Autoimmune Suppresant Medications

Two of my friends have Crohns, an autoimmune disorder of the digestive system, and they have both asked me why T1 diabetics don't take immunosuppressants meds like they do. I've never seen anything written about this and did not know how to answer. I guessed that it was because we have insulin and the effects of it must be less harsh than taking immunosuppressant meds. One of them named some new meds she's been taking and told me they were way less harsh than what's she's taken in the past. Anyway, the question seems perfectly resonable, since at the least, these meds would probably extend the pancreas' ability to produce insulin, and I have no idea what the answer is, but I bet someone does. Thanks, Cindy

In Type 1’s, the immune system has already killed off all the existing beta cells (the insulin producing cells in the pancreas), and unfortunately, our bodies don’t grow new beta cells. If we could get on the immunosupressive drugs BEFORE our immune system has killed all our beta cells, then it might do some good. I know that there have been clinical trials of immunosuppressive drugs in newly diagnosed, but I think they’re still ongoing. These drugs are harsh. This is important though because a lot of diabetes research right now is focused on stem cell therapies to grow new beta cells. It’s pretty likely that our immune systems will just kill those new cells off, too, unless we take immunosupressive drugs.

-Beth

If it were only that simple. The immune suppressive and antiinflammatory drugs which do have some effectiveness against conditions such as MS, lupus or psoriasis, are effective against inflammatory tissue damage, but have not been found to be much help against autoimmune t1. Good idea tho.

Actually there has been some success with immunomodulators and recently diagnosed T1’s/T2s…
(I.E, Remicaide and similar drugs) but so far its just lengthened the honeymoon, not cure the underlying disease.
There has been research in this dept…

Its all about Risk /Benefit.
Even if it were true (of the benefits).
the risk (infections etc) would probably outweigh the benefits

This is not entirely true. If I’m not mistaken, in 2005, UCLA’s Dr. Peter Butler (and colleagues from the Mayo Clinic) showed Evidence of Sustained Islet Turnover even in longstanding type 1 diabetes patients (or it may have been in 2004), which was subsequently validated by researchers at the Joslin Clinic the following year (in 2006).

See Abstract Number 278-OR: “Positivity of C-peptide, GADA and IA2 antibodies in Type 1 Diabetic…”.

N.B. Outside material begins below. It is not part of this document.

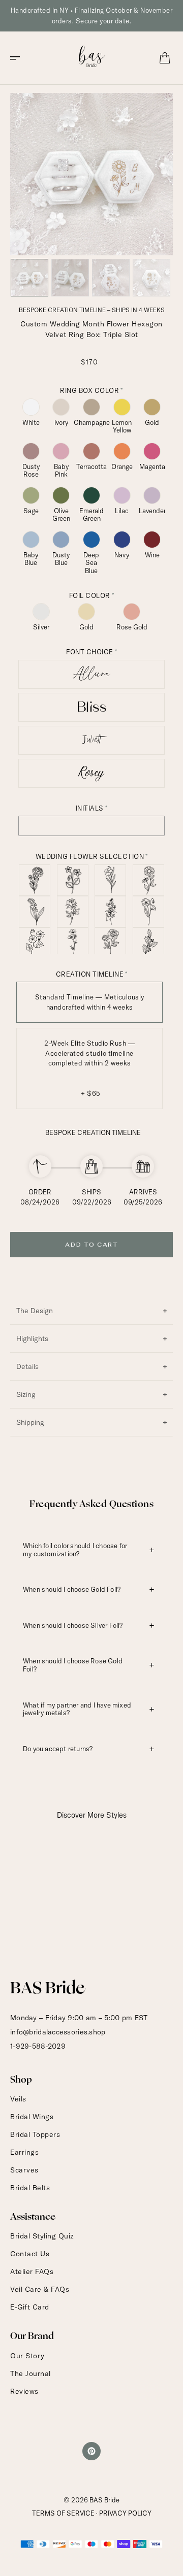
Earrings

Both of these studies prove that longstanding patients with type 1 diabetes continue to generate new islets, but that the immune system destroys new islets as soon as they are generated. The prevailing philosophy was that immunosuppressants are more damaging than insulin replacement (although many patients with hypoglycemia unawareness might disagree), but I would dare say that what is really needed is immunomodulatory agents, and there are 2 or 3 of those now undergoing Phase II or Phase III human clinical trials (notably, otelixizumab and teplizumab now undergoing trials for newly diagnosed patients but could ultimately be expanded to longstanding patients once approved, and there are several other treatments including lisofylline (LSF) also being pursued, although this is not as far along on the development timeframe) and even Diamyd’s vaccine is seen as having the same potential, which has completed Phase II clinical trials for a slightly different purpose, but could theoretically be expanded to longstanding type 1 patients. We could see some interesting treatments in the next 5-7 years, not necessarily without adverse effects, but these could nevertheless change the treatment paradigm for type 1 diabetes.

Here’s an article about parasitic worms, if anyone’s interested.

http://www.technologyreview.com/biomedicine/25017/?a=f

Thank you for the correction, Scott. I obviously should do more research before I chime in with misinformation! I had no idea T1’s generate new islets… interesting…

Oh ookie - but fascinating. If it would eliminate Clara’s D, I’d say, “Eat the worms, kid.”

It’s my understanding, as well, that a newly diagnosed D still has functioning insulin-producing cells (I guess that would explain the honeymoon phase) and that they do continue to be produced throughout the PWD’s life; they’re just destroyed.

Actually Tolerx (is one) company that is developing a monoclonal antibody for T1’s. There are many others undergoing investigation. They are not “immune suppressants” per se, but instead target the T-cells (CD3 in T1) that are responsible for the attack. They have not (so far) resulted in insulin independence, but do offer some relief from the amount of insulin required. Here is a link to their clinical trial enrollment info:
http://clinicaltrials.gov/ct2/show/NCT00451321

Note the exclusion criteria - you can’t participate if you’ve had any prior malignancies. In other words, there is probably an increased risk in developing malignancy.

This is true for many Monoclonal Ab’s (I work in the industry), so we have to be careful with these things.

-R

I’d eat the worms, too! Bring 'em on.